## TASK DESCRIPTION
Can you reproduce all of the data below word for word, keeping every line unchanged?

## DATA FOR THIS TASK
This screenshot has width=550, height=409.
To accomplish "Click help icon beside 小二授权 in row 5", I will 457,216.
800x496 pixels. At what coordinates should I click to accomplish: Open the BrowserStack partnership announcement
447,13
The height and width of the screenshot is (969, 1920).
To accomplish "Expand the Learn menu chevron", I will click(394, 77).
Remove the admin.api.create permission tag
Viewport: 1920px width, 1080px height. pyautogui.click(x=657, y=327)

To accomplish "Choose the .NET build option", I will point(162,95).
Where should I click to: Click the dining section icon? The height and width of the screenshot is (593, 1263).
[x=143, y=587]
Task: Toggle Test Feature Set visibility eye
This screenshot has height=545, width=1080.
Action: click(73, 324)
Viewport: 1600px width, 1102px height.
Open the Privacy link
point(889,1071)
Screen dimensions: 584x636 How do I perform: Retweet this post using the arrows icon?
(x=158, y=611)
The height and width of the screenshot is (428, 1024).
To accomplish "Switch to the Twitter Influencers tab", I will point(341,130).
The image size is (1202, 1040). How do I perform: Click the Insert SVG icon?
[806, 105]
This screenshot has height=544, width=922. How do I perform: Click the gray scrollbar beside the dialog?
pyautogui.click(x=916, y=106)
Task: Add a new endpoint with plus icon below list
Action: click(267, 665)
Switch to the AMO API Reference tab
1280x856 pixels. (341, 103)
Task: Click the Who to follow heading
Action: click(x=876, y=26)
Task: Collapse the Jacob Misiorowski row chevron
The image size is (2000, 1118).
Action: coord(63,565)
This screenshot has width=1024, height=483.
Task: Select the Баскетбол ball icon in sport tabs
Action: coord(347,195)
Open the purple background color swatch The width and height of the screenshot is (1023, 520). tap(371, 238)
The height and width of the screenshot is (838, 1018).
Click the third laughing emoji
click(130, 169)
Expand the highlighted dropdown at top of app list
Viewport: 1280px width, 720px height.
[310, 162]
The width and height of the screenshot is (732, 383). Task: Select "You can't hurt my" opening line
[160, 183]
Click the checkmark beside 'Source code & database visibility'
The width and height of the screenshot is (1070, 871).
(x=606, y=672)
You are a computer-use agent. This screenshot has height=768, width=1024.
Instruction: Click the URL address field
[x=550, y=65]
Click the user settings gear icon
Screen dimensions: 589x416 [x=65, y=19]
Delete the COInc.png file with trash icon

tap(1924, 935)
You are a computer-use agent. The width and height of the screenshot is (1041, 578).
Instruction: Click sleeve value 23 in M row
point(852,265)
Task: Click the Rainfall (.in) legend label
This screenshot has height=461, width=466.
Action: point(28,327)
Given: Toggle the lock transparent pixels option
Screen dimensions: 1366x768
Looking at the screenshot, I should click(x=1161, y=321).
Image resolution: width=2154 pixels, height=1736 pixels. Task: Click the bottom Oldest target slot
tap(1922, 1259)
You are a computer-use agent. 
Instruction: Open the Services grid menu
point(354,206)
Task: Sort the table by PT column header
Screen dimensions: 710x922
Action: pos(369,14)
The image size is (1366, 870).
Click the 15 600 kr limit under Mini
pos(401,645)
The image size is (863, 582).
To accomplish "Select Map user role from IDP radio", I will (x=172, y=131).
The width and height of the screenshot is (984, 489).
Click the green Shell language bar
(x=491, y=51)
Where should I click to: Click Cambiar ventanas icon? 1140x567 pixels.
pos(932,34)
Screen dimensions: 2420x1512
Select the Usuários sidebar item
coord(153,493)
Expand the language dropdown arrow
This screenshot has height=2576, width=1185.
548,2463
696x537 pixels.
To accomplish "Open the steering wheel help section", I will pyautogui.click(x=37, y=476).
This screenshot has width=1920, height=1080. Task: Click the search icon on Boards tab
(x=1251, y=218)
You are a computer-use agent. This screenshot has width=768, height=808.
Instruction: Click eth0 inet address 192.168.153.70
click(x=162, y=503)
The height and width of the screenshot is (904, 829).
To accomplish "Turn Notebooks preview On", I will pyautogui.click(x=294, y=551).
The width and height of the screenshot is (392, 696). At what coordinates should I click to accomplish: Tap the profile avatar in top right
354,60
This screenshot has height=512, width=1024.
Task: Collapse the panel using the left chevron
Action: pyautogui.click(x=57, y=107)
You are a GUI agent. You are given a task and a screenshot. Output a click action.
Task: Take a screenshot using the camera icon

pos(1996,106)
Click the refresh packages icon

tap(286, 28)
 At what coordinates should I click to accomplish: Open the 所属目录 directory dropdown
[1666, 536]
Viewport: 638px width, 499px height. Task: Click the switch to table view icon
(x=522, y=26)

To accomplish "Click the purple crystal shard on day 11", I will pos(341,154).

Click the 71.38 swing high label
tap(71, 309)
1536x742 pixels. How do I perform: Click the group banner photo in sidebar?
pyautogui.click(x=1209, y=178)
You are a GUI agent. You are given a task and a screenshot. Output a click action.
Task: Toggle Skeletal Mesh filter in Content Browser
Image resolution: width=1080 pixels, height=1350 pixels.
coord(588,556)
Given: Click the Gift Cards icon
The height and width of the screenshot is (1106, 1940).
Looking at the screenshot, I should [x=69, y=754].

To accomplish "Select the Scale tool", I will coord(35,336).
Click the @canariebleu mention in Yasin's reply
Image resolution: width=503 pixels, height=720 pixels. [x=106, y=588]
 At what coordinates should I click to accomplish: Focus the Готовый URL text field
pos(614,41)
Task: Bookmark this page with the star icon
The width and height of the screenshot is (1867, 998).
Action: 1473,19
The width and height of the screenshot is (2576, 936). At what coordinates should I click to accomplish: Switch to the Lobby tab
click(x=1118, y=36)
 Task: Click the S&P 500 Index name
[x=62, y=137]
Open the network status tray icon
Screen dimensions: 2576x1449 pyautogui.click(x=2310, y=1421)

## EXERCISE RESPONSE
This screenshot has width=550, height=409.
To accomplish "Click help icon beside 小二授权 in row 5", I will 457,216.
800x496 pixels. At what coordinates should I click to accomplish: Open the BrowserStack partnership announcement
447,13
The height and width of the screenshot is (969, 1920).
To accomplish "Expand the Learn menu chevron", I will click(394, 77).
Remove the admin.api.create permission tag
Viewport: 1920px width, 1080px height. pyautogui.click(x=657, y=327)

To accomplish "Choose the .NET build option", I will point(162,95).
Where should I click to: Click the dining section icon? The height and width of the screenshot is (593, 1263).
[x=143, y=587]
Task: Toggle Test Feature Set visibility eye
This screenshot has height=545, width=1080.
Action: click(73, 324)
Viewport: 1600px width, 1102px height.
Open the Privacy link
point(889,1071)
Screen dimensions: 584x636 How do I perform: Retweet this post using the arrows icon?
(x=158, y=611)
The height and width of the screenshot is (428, 1024).
To accomplish "Switch to the Twitter Influencers tab", I will point(341,130).
The image size is (1202, 1040). How do I perform: Click the Insert SVG icon?
[806, 105]
This screenshot has height=544, width=922. How do I perform: Click the gray scrollbar beside the dialog?
pyautogui.click(x=916, y=106)
Task: Add a new endpoint with plus icon below list
Action: click(267, 665)
Switch to the AMO API Reference tab
1280x856 pixels. (341, 103)
Task: Click the Who to follow heading
Action: click(x=876, y=26)
Task: Collapse the Jacob Misiorowski row chevron
The image size is (2000, 1118).
Action: coord(63,565)
This screenshot has width=1024, height=483.
Task: Select the Баскетбол ball icon in sport tabs
Action: coord(347,195)
Open the purple background color swatch The width and height of the screenshot is (1023, 520). tap(371, 238)
The height and width of the screenshot is (838, 1018).
Click the third laughing emoji
click(130, 169)
Expand the highlighted dropdown at top of app list
Viewport: 1280px width, 720px height.
[310, 162]
The width and height of the screenshot is (732, 383). Task: Select "You can't hurt my" opening line
[160, 183]
Click the checkmark beside 'Source code & database visibility'
The width and height of the screenshot is (1070, 871).
(x=606, y=672)
You are a computer-use agent. This screenshot has height=768, width=1024.
Instruction: Click the URL address field
[x=550, y=65]
Click the user settings gear icon
Screen dimensions: 589x416 [x=65, y=19]
Delete the COInc.png file with trash icon

tap(1924, 935)
You are a computer-use agent. The width and height of the screenshot is (1041, 578).
Instruction: Click sleeve value 23 in M row
point(852,265)
Task: Click the Rainfall (.in) legend label
This screenshot has height=461, width=466.
Action: point(28,327)
Given: Toggle the lock transparent pixels option
Screen dimensions: 1366x768
Looking at the screenshot, I should click(x=1161, y=321).
Image resolution: width=2154 pixels, height=1736 pixels. Task: Click the bottom Oldest target slot
tap(1922, 1259)
You are a computer-use agent. 
Instruction: Open the Services grid menu
point(354,206)
Task: Sort the table by PT column header
Screen dimensions: 710x922
Action: pos(369,14)
The image size is (1366, 870).
Click the 15 600 kr limit under Mini
pos(401,645)
The image size is (863, 582).
To accomplish "Select Map user role from IDP radio", I will (x=172, y=131).
The width and height of the screenshot is (984, 489).
Click the green Shell language bar
(x=491, y=51)
Where should I click to: Click Cambiar ventanas icon? 1140x567 pixels.
pos(932,34)
Screen dimensions: 2420x1512
Select the Usuários sidebar item
coord(153,493)
Expand the language dropdown arrow
This screenshot has height=2576, width=1185.
548,2463
696x537 pixels.
To accomplish "Open the steering wheel help section", I will pyautogui.click(x=37, y=476).
This screenshot has width=1920, height=1080. Task: Click the search icon on Boards tab
(x=1251, y=218)
You are a computer-use agent. This screenshot has width=768, height=808.
Instruction: Click eth0 inet address 192.168.153.70
click(x=162, y=503)
The height and width of the screenshot is (904, 829).
To accomplish "Turn Notebooks preview On", I will pyautogui.click(x=294, y=551).
The width and height of the screenshot is (392, 696). At what coordinates should I click to accomplish: Tap the profile avatar in top right
354,60
This screenshot has height=512, width=1024.
Task: Collapse the panel using the left chevron
Action: pyautogui.click(x=57, y=107)
You are a GUI agent. You are given a task and a screenshot. Output a click action.
Task: Take a screenshot using the camera icon

pos(1996,106)
Click the refresh packages icon

tap(286, 28)
 At what coordinates should I click to accomplish: Open the 所属目录 directory dropdown
[1666, 536]
Viewport: 638px width, 499px height. Task: Click the switch to table view icon
(x=522, y=26)

To accomplish "Click the purple crystal shard on day 11", I will pos(341,154).

Click the 71.38 swing high label
tap(71, 309)
1536x742 pixels. How do I perform: Click the group banner photo in sidebar?
pyautogui.click(x=1209, y=178)
You are a GUI agent. You are given a task and a screenshot. Output a click action.
Task: Toggle Skeletal Mesh filter in Content Browser
Image resolution: width=1080 pixels, height=1350 pixels.
coord(588,556)
Given: Click the Gift Cards icon
The height and width of the screenshot is (1106, 1940).
Looking at the screenshot, I should [x=69, y=754].

To accomplish "Select the Scale tool", I will coord(35,336).
Click the @canariebleu mention in Yasin's reply
Image resolution: width=503 pixels, height=720 pixels. [x=106, y=588]
 At what coordinates should I click to accomplish: Focus the Готовый URL text field
pos(614,41)
Task: Bookmark this page with the star icon
The width and height of the screenshot is (1867, 998).
Action: 1473,19
The width and height of the screenshot is (2576, 936). At what coordinates should I click to accomplish: Switch to the Lobby tab
click(x=1118, y=36)
 Task: Click the S&P 500 Index name
[x=62, y=137]
Open the network status tray icon
Screen dimensions: 2576x1449 pyautogui.click(x=2310, y=1421)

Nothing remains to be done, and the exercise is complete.